With this data, typical use is pretty much write once, read many times, and the typical read case would be to grab column 1 and another column (say 254), load both columns into memory, and do some fancy statistics.
I think a good hdf5 structure would thus be to have each column in the table above be a hdf5 group, resulting in 10^4 groups. That way we won't need to read all the data into memory, yes? The hdf5 structure isn't yet defined though, so it can be anything.
Now the question: I receive the data ~10^4 rows at a time (and not exactly the same numbers of rows each time), and need to write it incrementally to the hdf5 file. How do I write that file?

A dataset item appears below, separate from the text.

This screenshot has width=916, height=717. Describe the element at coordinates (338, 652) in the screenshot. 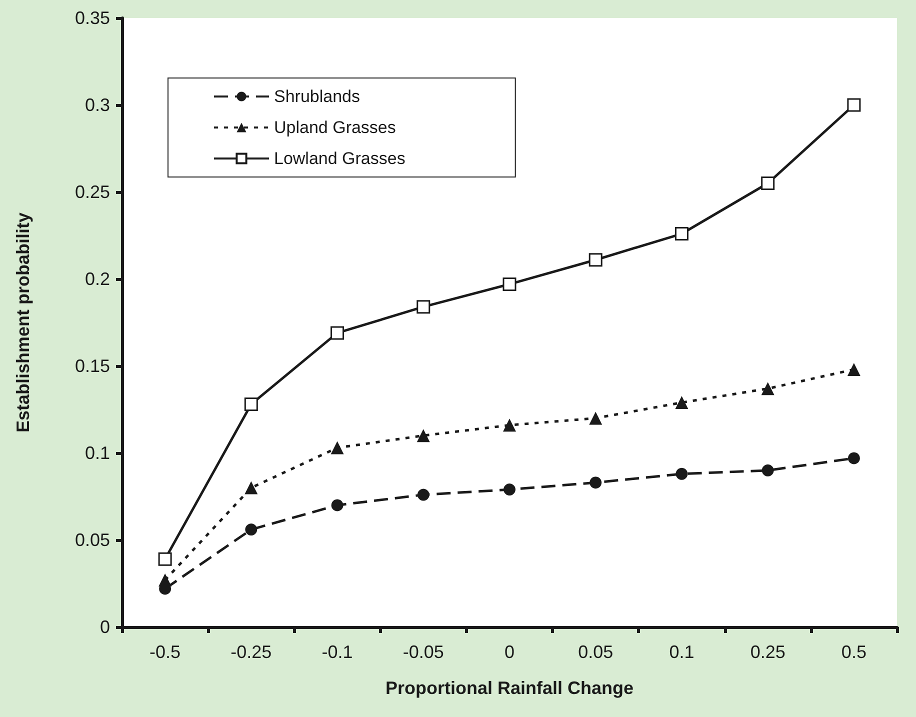

I see `x-tick-label: -0.1` at that location.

I'm considering python and h5py, but could another tool if recommended. Is chunking the way to go, with e.g.
dset = f.create_dataset("voltage284", (100000,), maxshape=(None,), dtype='i8', chunks=(10000,))

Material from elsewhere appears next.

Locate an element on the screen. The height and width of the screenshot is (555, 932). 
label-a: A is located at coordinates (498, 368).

and then when another block of 10^4 rows arrives, replace the dataset?
Or is it better to just store each block of 10^4 rows as a separate dataset? Or do I really need to know the final number of rows? (That'll be tricky to get, but maybe possible).
I can bail on hdf5 if it's not the right tool for the job too, though I think once the awkward writes are done, it'll be wonderful.
Per the FAQ, you can expand the dataset using dset.resize
. For example,
import os
import h5py
import numpy as np
path = '/tmp/out.h5'
os.remove(path)
with h5py.File(path, "a") as f:
dset = f.create_dataset('voltage284', (10**5,), maxshape=(None,),
dtype='i8', chunks=(10**4,))
dset[:] = np.random.random(dset.shape)
print(dset.shape)
# (100000,)
for i in range(3):
dset.resize(dset.shape[0]+10**4, axis=0)
dset[-10**4:] = np.random.random(10**4)
print(dset.shape)
# (110000,)
# (120000,)
# (130000,)